Maar er is met deze volgens Schalker ‘vercasualisering’ op sommige momenten ook een opleving te zien. “Als gevolg van het thuiswerken zien we een interessante piek in een specifieke combinatieverkoop: de combinatie, shirt, colbert én daarbij de korte broek doet het nu erg goed.”
“De combinatieverkoop shirt, colbert en daarbij de korte broek doet het goed”
Herwaardering voor dorpsmodewinkel
Er heeft zich ook een onverwachte verandering plaatsgevonden in waar we inkopen. Meer online natuurlijk (Oger zegt dat daar een plus van 200 procent zit) maar ook in tot nu toe vaak wegkwijnende fysieke winkels. Waar grote winkels op dure locaties in de binnenstad het extra zwaar hebben nu, pakt dezer volgens Jan van Herwijnen van InRetail juist positief uit voor de al jaren lang geplaagde lokale modewinkels in de buitenwijken of in dorpen.

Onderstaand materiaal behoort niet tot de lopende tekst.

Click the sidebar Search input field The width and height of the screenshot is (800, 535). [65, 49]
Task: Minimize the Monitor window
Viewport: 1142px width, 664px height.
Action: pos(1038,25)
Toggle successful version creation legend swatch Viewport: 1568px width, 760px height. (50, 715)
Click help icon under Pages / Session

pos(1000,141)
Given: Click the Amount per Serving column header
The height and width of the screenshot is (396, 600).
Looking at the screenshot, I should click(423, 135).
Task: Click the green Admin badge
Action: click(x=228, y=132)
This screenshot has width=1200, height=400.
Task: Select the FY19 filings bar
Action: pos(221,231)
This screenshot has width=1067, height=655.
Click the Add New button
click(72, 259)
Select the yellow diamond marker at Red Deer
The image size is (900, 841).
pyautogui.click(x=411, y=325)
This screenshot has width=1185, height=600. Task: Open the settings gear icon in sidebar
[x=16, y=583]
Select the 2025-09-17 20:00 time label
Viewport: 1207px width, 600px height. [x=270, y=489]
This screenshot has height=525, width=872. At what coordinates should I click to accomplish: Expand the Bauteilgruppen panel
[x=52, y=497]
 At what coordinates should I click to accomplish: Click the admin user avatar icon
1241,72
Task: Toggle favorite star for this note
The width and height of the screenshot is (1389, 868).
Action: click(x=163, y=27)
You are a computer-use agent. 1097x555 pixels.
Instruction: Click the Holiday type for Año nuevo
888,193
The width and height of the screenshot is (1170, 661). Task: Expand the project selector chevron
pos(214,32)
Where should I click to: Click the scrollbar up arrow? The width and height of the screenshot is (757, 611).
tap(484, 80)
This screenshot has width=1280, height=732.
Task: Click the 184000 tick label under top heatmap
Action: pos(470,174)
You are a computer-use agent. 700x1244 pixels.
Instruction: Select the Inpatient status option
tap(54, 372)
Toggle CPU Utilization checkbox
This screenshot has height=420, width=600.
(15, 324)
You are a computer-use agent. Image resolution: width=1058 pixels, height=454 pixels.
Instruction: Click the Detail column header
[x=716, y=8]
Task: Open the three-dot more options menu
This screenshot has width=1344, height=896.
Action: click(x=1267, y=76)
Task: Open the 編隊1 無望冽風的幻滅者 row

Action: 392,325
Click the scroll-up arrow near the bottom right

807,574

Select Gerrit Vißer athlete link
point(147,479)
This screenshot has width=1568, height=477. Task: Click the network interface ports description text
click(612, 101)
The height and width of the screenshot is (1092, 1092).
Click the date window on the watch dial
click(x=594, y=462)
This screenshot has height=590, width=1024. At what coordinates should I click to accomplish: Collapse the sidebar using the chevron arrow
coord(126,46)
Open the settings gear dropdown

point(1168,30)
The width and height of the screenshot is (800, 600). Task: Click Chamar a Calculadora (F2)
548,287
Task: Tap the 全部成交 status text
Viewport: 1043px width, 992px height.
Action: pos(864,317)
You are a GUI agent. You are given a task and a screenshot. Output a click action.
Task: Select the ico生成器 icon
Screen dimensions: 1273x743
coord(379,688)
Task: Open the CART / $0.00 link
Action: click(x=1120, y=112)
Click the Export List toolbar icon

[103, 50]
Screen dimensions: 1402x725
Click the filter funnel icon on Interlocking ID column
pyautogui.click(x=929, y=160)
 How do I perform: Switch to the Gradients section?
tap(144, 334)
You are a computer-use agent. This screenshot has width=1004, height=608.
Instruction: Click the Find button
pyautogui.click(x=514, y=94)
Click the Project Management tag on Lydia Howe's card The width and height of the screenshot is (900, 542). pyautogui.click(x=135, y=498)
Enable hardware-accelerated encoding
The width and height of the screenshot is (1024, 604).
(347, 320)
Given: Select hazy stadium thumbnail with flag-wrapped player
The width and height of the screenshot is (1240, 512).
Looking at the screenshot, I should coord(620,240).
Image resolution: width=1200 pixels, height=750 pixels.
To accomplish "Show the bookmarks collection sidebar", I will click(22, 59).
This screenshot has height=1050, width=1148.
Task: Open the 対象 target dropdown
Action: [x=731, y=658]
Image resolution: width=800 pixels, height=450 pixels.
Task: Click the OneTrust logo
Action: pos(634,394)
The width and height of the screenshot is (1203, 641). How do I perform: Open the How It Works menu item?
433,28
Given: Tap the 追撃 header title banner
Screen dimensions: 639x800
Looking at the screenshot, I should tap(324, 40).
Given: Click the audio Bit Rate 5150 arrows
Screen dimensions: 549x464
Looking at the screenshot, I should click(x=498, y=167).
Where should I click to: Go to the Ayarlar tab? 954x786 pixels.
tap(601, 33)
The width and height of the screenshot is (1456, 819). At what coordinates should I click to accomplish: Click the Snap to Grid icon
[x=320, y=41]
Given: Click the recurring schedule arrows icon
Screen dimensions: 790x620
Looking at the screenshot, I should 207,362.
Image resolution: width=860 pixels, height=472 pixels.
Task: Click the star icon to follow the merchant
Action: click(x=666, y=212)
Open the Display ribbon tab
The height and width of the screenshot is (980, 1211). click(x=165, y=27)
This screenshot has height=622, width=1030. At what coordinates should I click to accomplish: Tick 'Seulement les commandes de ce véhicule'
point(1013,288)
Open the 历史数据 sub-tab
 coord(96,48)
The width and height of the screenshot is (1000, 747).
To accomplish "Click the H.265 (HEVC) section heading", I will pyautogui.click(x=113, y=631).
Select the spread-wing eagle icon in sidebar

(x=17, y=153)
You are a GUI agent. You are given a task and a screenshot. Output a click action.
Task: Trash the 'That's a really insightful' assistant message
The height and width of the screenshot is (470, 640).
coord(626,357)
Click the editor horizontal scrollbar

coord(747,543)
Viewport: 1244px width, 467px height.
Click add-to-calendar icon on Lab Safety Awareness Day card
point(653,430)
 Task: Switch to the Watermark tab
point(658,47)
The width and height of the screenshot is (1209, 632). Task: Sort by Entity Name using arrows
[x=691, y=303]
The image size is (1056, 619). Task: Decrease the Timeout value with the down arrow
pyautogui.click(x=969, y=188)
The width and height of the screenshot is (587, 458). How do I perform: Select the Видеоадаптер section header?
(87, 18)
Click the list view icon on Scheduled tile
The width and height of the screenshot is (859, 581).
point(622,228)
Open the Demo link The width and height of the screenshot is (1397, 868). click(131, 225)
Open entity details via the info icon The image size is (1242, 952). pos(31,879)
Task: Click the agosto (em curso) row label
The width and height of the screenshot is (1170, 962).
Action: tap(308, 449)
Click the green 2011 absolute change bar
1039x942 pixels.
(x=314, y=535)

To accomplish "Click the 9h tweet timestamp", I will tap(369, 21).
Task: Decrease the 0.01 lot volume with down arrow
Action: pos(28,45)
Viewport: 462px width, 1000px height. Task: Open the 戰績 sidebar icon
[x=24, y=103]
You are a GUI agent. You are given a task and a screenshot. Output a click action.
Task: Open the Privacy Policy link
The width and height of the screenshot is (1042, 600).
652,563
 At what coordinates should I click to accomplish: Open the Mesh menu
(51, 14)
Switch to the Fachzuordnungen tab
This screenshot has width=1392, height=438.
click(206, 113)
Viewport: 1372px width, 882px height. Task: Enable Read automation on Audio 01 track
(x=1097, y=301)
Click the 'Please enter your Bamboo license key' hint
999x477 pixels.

“En dan heb ik het over tientallen procenten beter. Klanten willen namelijk de grote parkeergarage van de binnenstad niet in, zijn bang voor boa’s, drukte en verplichte mondkapjes. En ze willen de lokale ondernemer die ze kennen helpen. Ze gaan wel minder vaak maar eenmaal in de winkel kopen ze meer. En er is nog een meevaller. Nu de zomer zo lang aanhoudt, hebben de winkels meer tijd om de al lang geleden ingekochte zomercollectie te verkopen.”